Posted on Apr 30, '18

Getting to the Task Manager

  • Shortcut: Shift + Esc, OR
  • Chrome -> Settings -> More Tools -> Task Manager

Understanding Memory Usage Columns in Task Manager

Memory Footprint

The memory footprint represents memory reserved entirely for that process. It is the same value as that in the Commit Size column in Windows Task Manager. The Commit column shows the amount of virtual memory in kilobytes that the operating system has reserved for a process. This number includes the amount of physical memory that is in use as well as any pages that have been saved in the page file.

  • Memory

    Memory is the same value as that in the Memory (Private Working Set) column in Windows Task Manager. Private Working Set of a process refers to the amount of memory that is allocated to the process, is not shareable. In Chrome context, it refers to the native memory, which is used to store DOM nodes. A constantly increasing value for this indicates creation of additional DOM noes.

  • GPU Memory

    It represents the amount of GPU memory being used by the page. The GPU process is a process used only when Chrome is displaying GPU-accelerated content. Chrome uses GPU to accelerate web-page rendering, typical HTML, CSS, WebGL, etc.

  • Javascript Memory

    The JavaScript Memory column represents the memory reserved for the JS VM heap. The number in parenthese is represents how much memory the reachable objects on your page are using. So, if the value is x ( y ) imples that ‘y’ is the active memory and (x-y) is memory is unreachable and will be garbage collected. If ‘x’ is increasing, it might signify a memory leak since either new objects are being created, or the existing objects are growing.

__Problem set__
A: Please answer these from the Chrome Task Manager post, one line each, marked (i), (ii), (iii) as below:
(i) What keyboard shortcut opens the Task Manager?
(ii) Which Windows Task Manager column has the same value as the memory footprint?
(iii) When is the GPU process used?
B: Please decide whether each statement agrees with the Chrome Task Manager post. Give yes or no and the words from the post that settle it.
(i) The Memory column shows the same value as the Memory (Private Working Set) column in Windows Task Manager.
(ii) The Commit column gives virtual memory in megabytes.
(iii) A rising 'x' in the JavaScript Memory column might point to a memory leak.

__Source excerpt__
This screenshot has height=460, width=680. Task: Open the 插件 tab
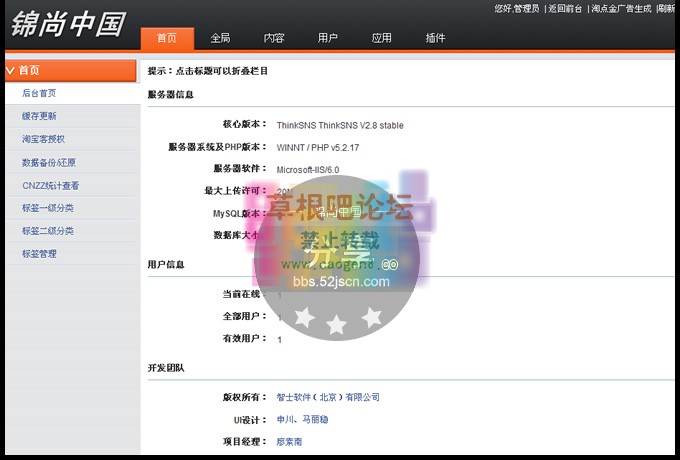click(435, 39)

__Solutions to the tasks__
A:
(i) Shift + Esc
(ii) The Commit Size column
(iii) Only when Chrome is displaying GPU-accelerated content

B:
(i) Yes: "Memory is the same value as that in the Memory (Private Working Set) column in Windows Task Manager."
(ii) No: "The Commit column shows the amount of virtual memory in kilobytes"
(iii) Yes: "If ‘x’ is increasing, it might signify a memory leak"